Several Poetry Friday bloggers have mentioned the "I Am From Project" in posts over the past few months. Read the origin of the project here, and find George Ella Lyon's inspirational poem, "Where I'm From<" here.

I've seen poems by several P.F. peeps on the Project's "Poems" page. (There's also a Facebook page here.)

My recent contribution to the Project is an illustrated cherita.

It is only a single aspect of where I'm from, but, it's an important one--my immigrant roots. I may have taken some liberty with the neighborhood, since I don't know for certain that any of my Polish grandparents lived in tenements, but, the laundry-hung-across-alleys memories are real!

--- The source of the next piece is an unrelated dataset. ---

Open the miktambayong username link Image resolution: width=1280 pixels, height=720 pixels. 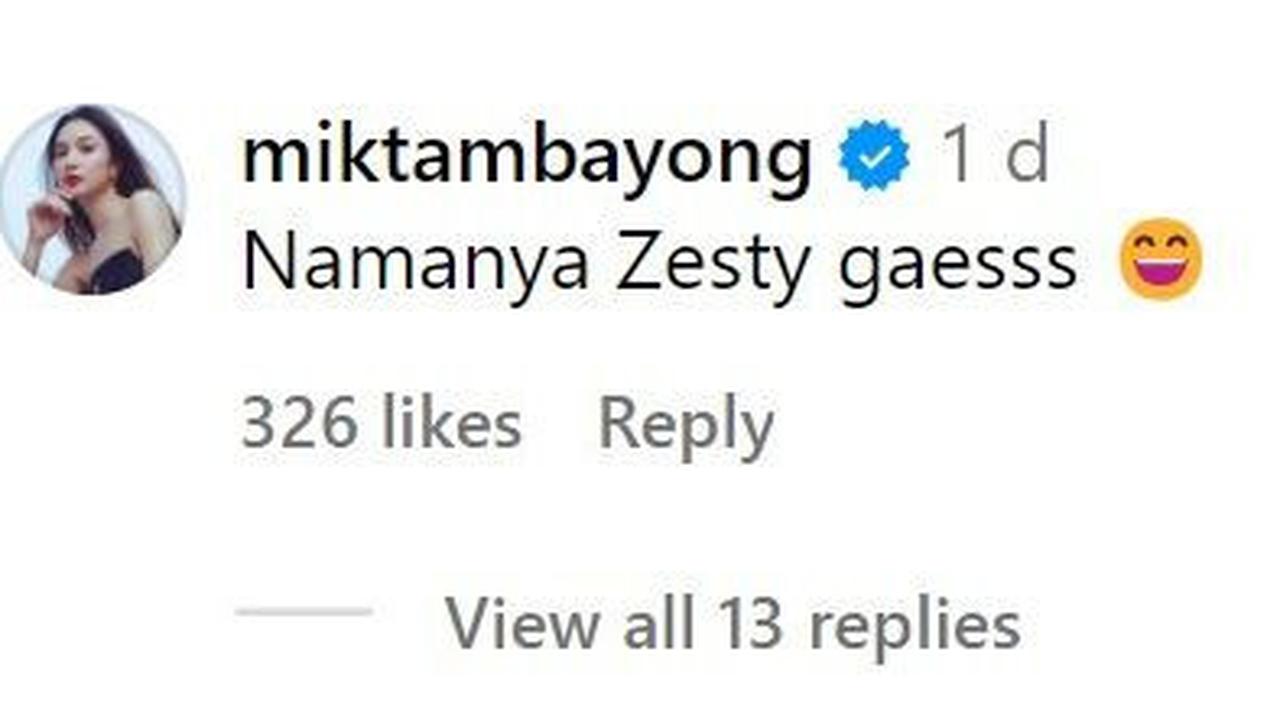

© Diane Mayr, all rights reserved. Photo courtesy Library of Congress, circa 1900-1910, Detroit Publishing Co.

Text:

I am from

laundry lines crisscrossing
New York's tenement alleys

starched shirts gotchies skirts
babushkas pants all in a tangle
of mamas' apron strings


A bit of explanation: gotchies are underpants. When I was a child, in my grandmother's home, we called them "gitchie-gotchies." A babushka is a head scarf that ties under the chin.

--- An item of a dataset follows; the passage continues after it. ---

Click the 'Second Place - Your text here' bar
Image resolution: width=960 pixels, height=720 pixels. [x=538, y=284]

Here's a poem from a P. F. post in 2014 that also touches on where I'm from:


© Diane Mayr, all rights reserved. "Apples and Pears" by Carl Eduard Schuch courtesy The Athenaeum, cropped to fit the poem.

Text:

Apple Pie

Her baking repertoire was
limited and rarely used,
but her apple pie was
memorable for its simplicity.

Sour apples sliced, with
only a hint of sugar and
cinnamon to coat them
made a pie unlike others'.

Did her pie turn me away
from the gaggingly sweet
or did it merely validate
the acerbic already in me?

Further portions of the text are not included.